Задания для выполнения:
[a] Какие фамилии встречаются в отрывке о Максимове? Перечислите все.
[b] Продолжите отрывок о Максимове, начав сразу после его последней фразы.

Текстовый фрагмент:
▬▬▬

Так как квартира Максимова была близехонько, через двор, то благообразный, скромный и учтивый до щепетильности этот молодой человек немедленно явился в моем официальном кабинете с изрядным свертком в руке. Я коротко объяснил, в чем дело; но Максимов, не ожидавший такого счастья и несравненно более, чем Сергеев, находившийся в невольничестве удельного ведомства, смутился, покраснел как маков цвет и несколько, по свойственной ему привычке, жеманясь, сказал мне тихим, но твердым голосом:
– Не нахожу слов, чтоб достойно благодарить за это ваше высокоблагородие; но, право, не знаю, как быть с этим. Может быть, его превосходительство господин директор, по возвращении своем, узнав об этом обстоятельстве, будет гневаться за то, что я, изготовив это наставление, правда, по собственному и личному своему побуждению, без малейшего, конечно, приказания с его стороны, позволил себе без его воли распорядиться своим трудом в мою пользу же.
Весь эгоистический деспотизм
– Любезный Иван Максимович, ты этим безнамеренно, но все-таки очень дурно рекомендуешь общего нашего начальника перед посторонним человеком. Со всем тем я не хочу, чтобы Иван Петрович Песоцкий уехал от нас с тем впечатлением, какое он непременно теперь должен был получить. Итак, скажи мне, пожалуйста, Максимов, ведь господин директор, сколько мне известно, предоставил тебе недавно получить весьма изрядные деньги, всего, кажется, рублей до трехсот, от тех нескольких помещиков, которые по его же рекомендации заказали тебе копии с планов подробного межевания их имений.
– Предоставил-с, – отвечал Максимов, – но с тем, однако, чтобы я при рапорте представил эти деньги его превосходительству для помещения их на проценты в банк. Его превосходительство выдали мне на эту сумму именной билет; но в банке, вследствие их заявления, сделано распоряжение о выдаче мне означенных в билете денег лишь по сделанной на том билете собственноручной господином директором оборотной надписи.

▬▬▬

Записи данных:

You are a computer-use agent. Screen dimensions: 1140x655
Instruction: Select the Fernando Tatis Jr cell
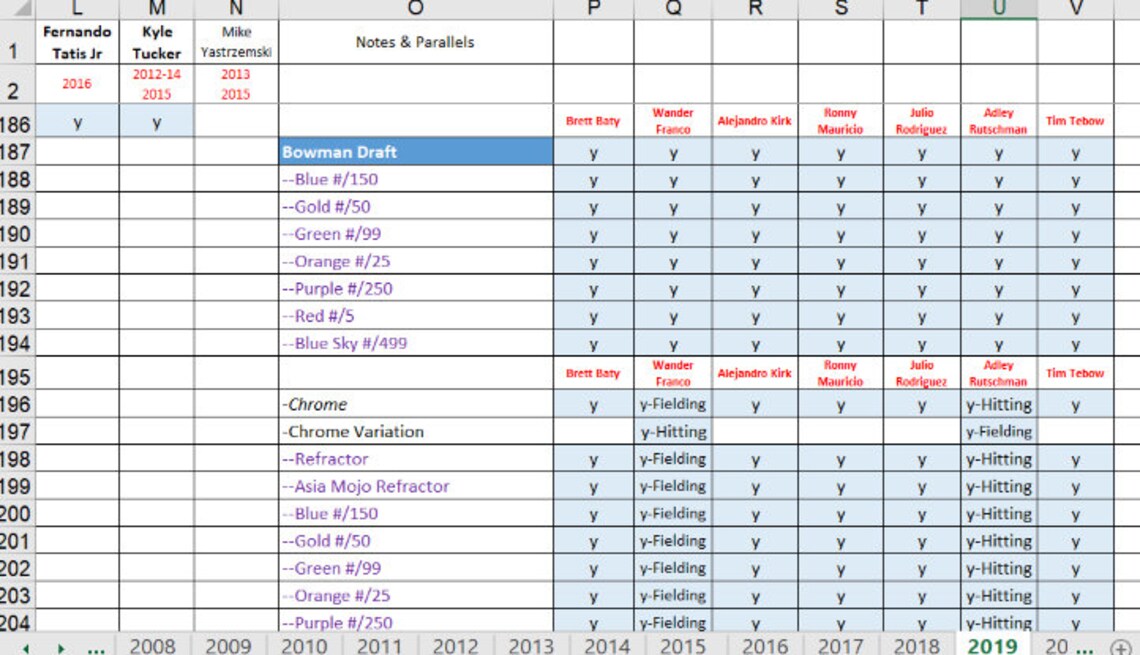click(x=76, y=44)

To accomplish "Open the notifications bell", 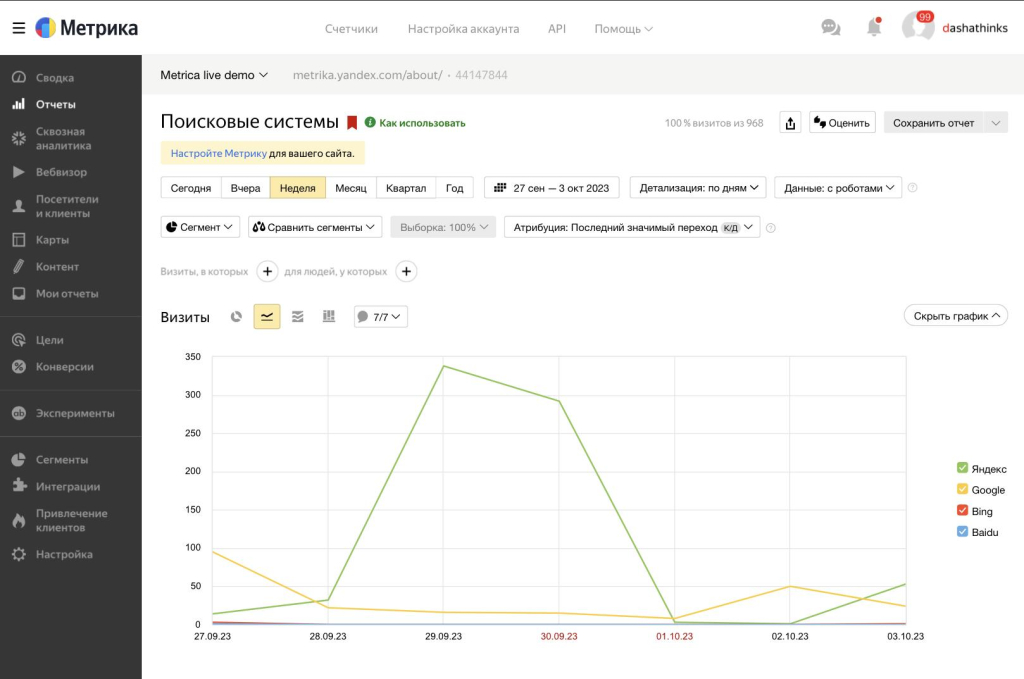I will (874, 28).
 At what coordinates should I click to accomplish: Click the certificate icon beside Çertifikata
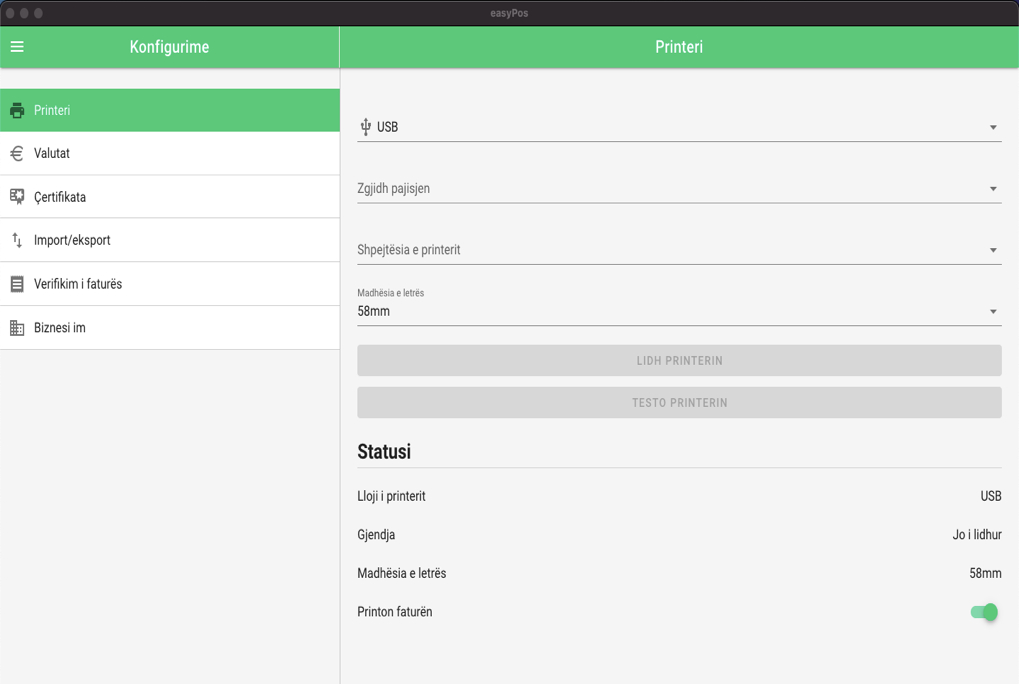(17, 197)
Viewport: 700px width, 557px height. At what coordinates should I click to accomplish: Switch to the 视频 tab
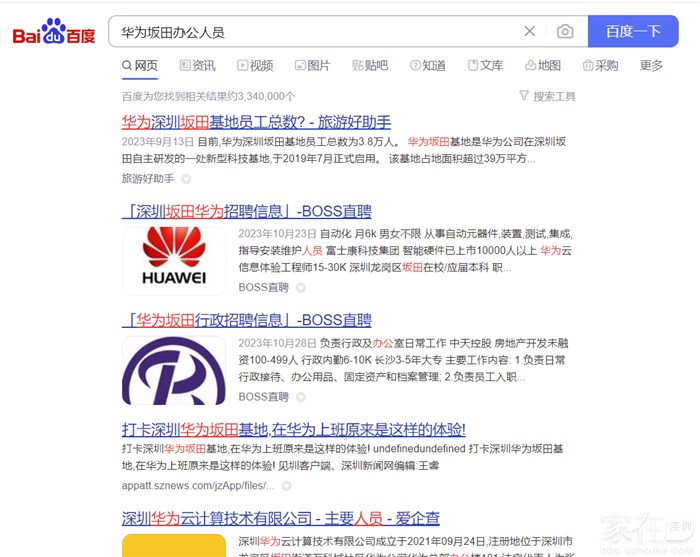pos(255,66)
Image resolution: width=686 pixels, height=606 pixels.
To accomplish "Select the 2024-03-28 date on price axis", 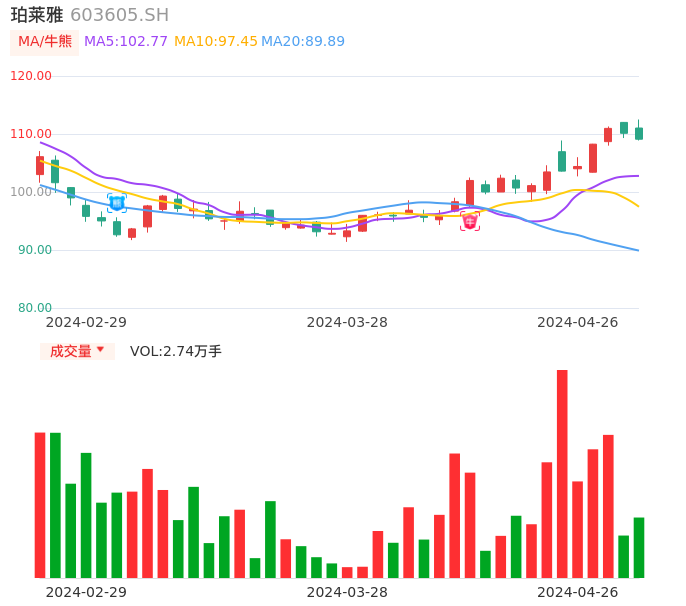I will 347,322.
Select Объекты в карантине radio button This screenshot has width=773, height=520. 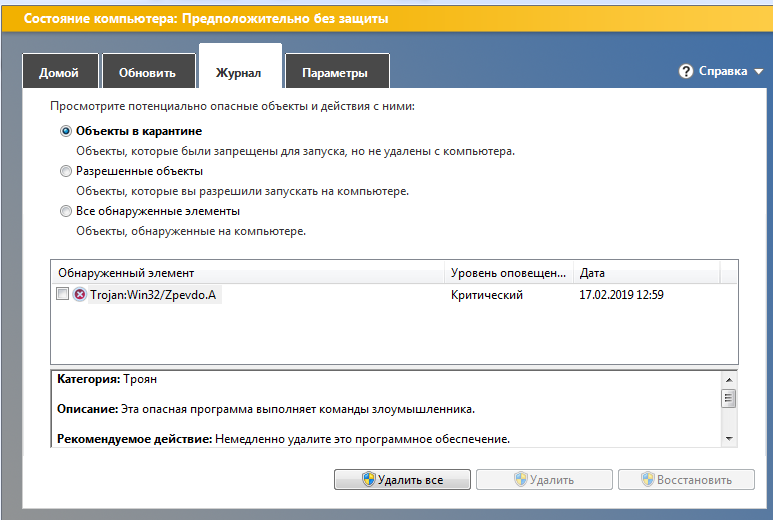(66, 131)
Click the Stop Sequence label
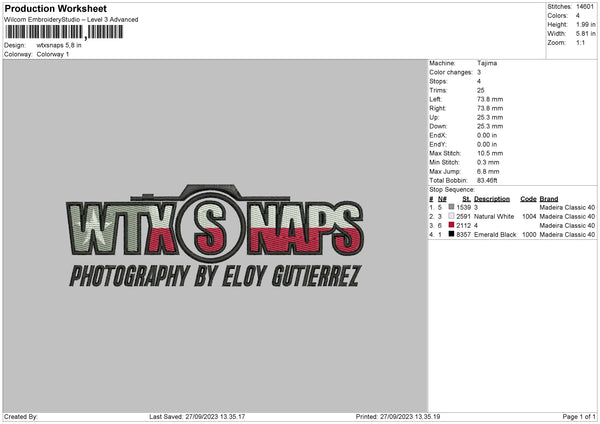Image resolution: width=600 pixels, height=424 pixels. click(x=452, y=189)
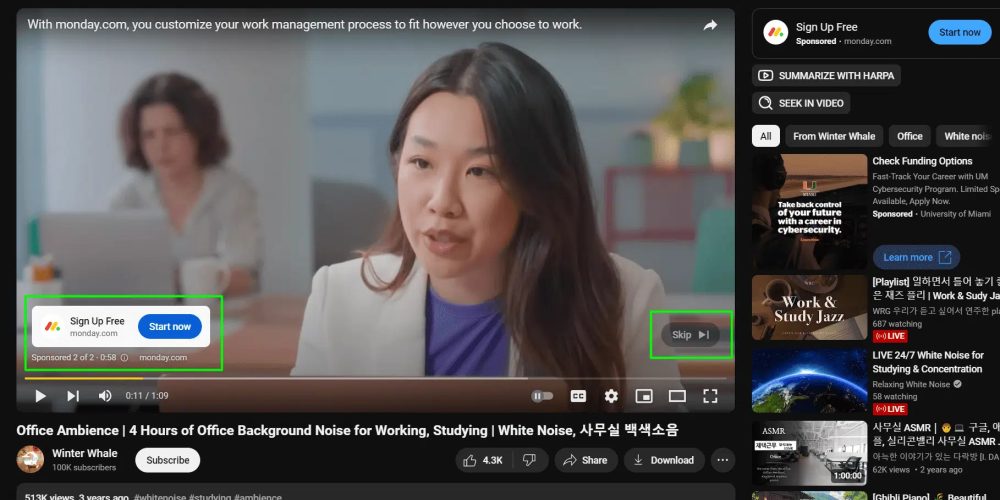Screen dimensions: 1000x500
Task: Click the share arrow atop the video
Action: pos(710,26)
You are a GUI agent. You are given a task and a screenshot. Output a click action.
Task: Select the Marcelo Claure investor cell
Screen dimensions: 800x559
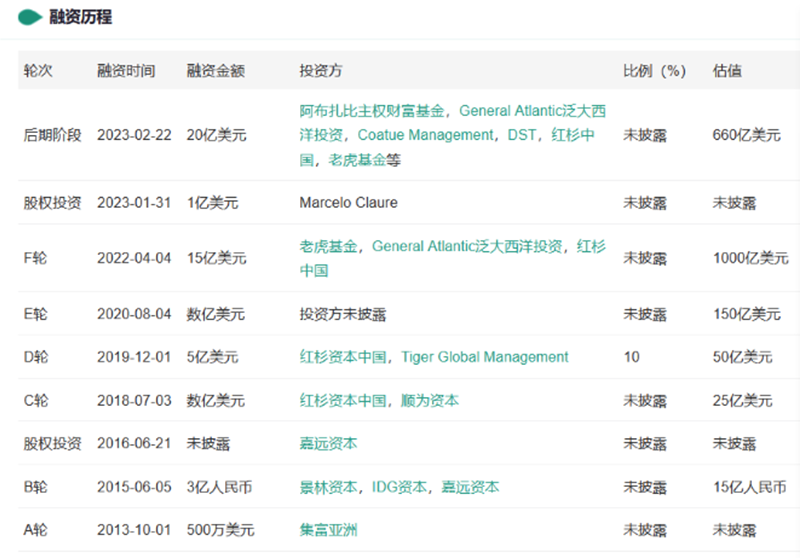point(348,203)
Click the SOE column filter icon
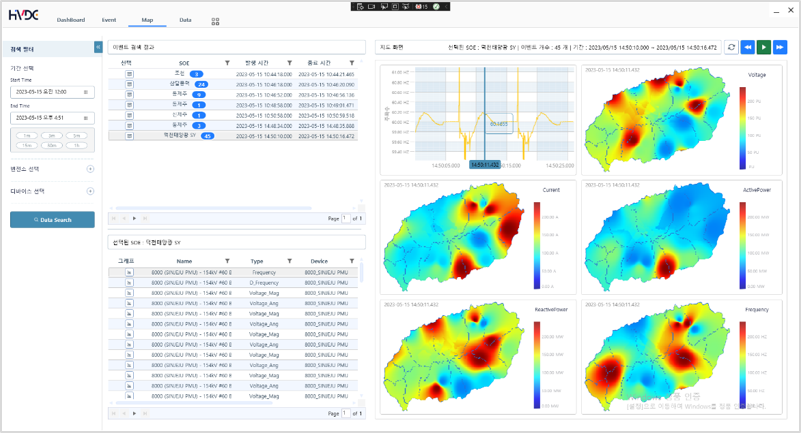The width and height of the screenshot is (801, 433). pos(227,63)
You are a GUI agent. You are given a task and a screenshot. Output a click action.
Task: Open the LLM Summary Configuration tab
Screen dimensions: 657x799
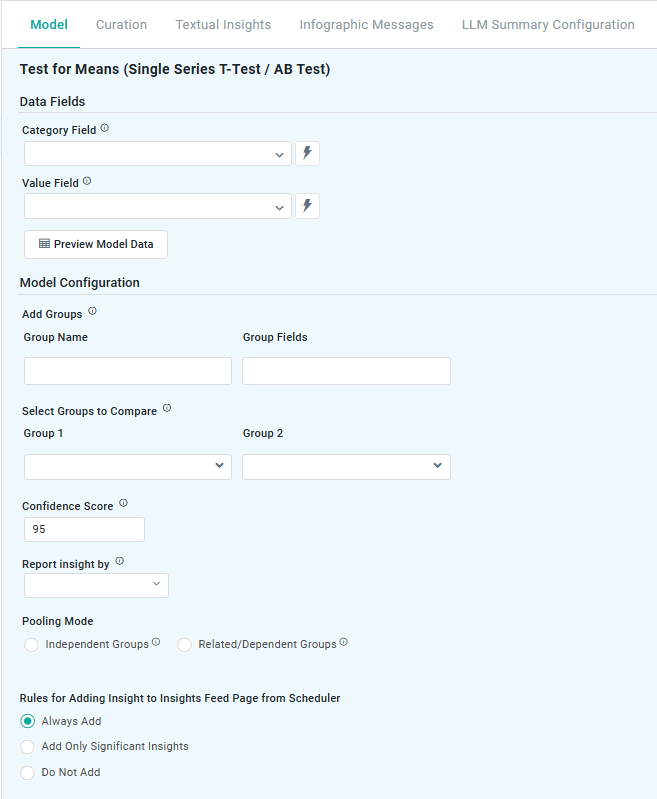[547, 25]
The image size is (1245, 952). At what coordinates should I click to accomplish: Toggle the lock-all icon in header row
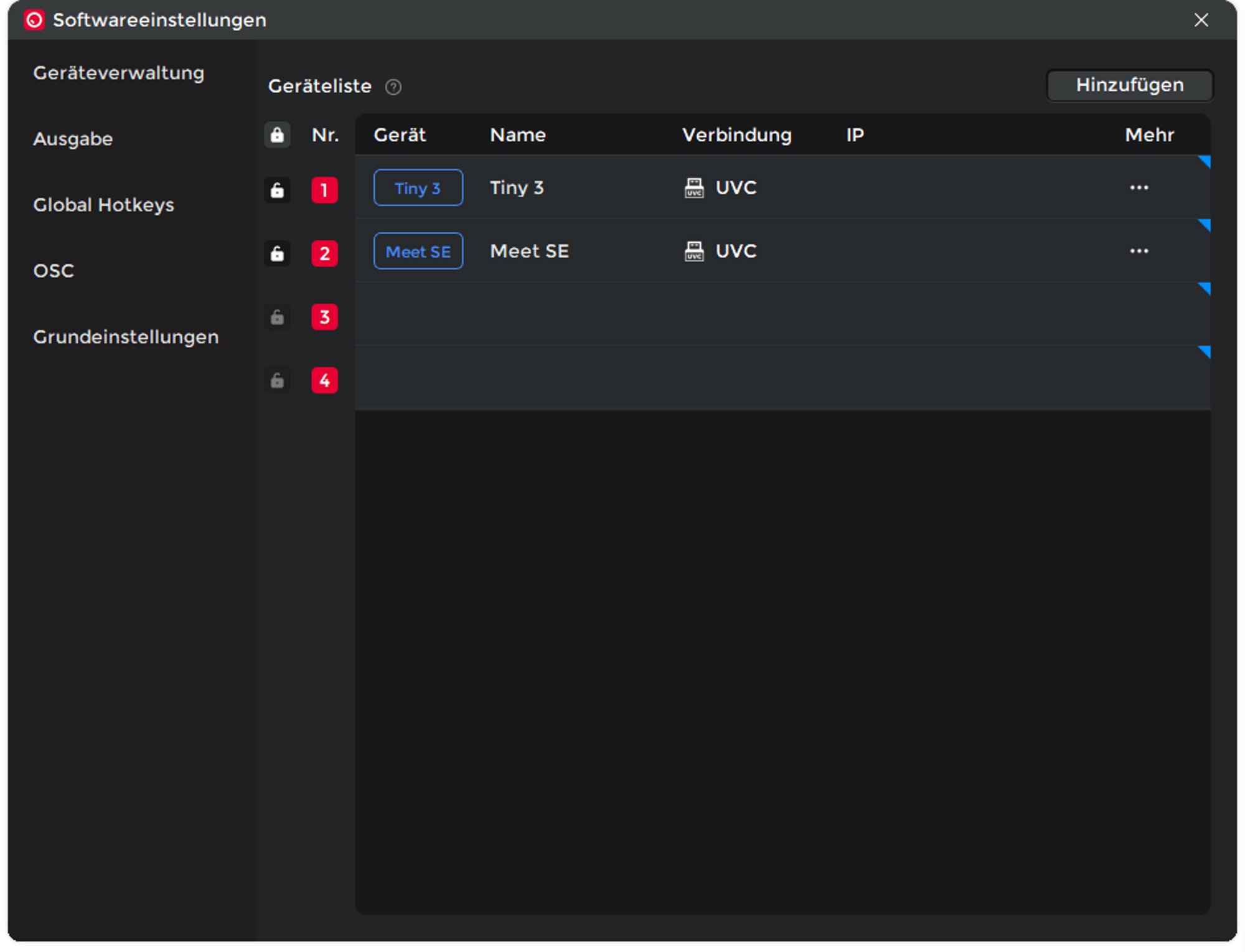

▬▬▬

Список ответов:
[a] Максимов, Сергеев, Песоцкий.

[b]
– Точно то же, – выяснил я, – и теперь может быть сделано: твоя рукопись, кажется, не составит больше двух рукописей, приобретенных сейчас Иваном Петровичем Песоцким от Сергеева; он за свои получил пятьдесят рублей. Тебе Иван Петрович выдаст эту же сумму теперь, а ты представишь эти деньги, при твоем рапорте, мне, за отсутствием господина директора. Когда Матвей Андреевич приедет, я передам сумму эту ему, не считая себя вправе вносить ее в банк от себя. Впрочем, сегодня, вероятно, нас посетит его высокопревосходительство Лев Алексеевич (т. е. Перовский, тогда министр внутренних дел и товарищ министра уделов). Я об этом доложу ему, и надеюсь, что все уладится.
Торг был кончен быстро, и Песоцкий, рассыпаясь в благодарностях, уехал из Удельного земледельческого училища, увозя три статьи и говоря, что он надеется, что в зимнюю пору я буду свободнее и найду время написать для напечатания в «Экономе» за моею полною подписью несколько хозяйственно-практических статей, за которые издатели готовы уплатить мне ту цену, какую я найду нужным назначить.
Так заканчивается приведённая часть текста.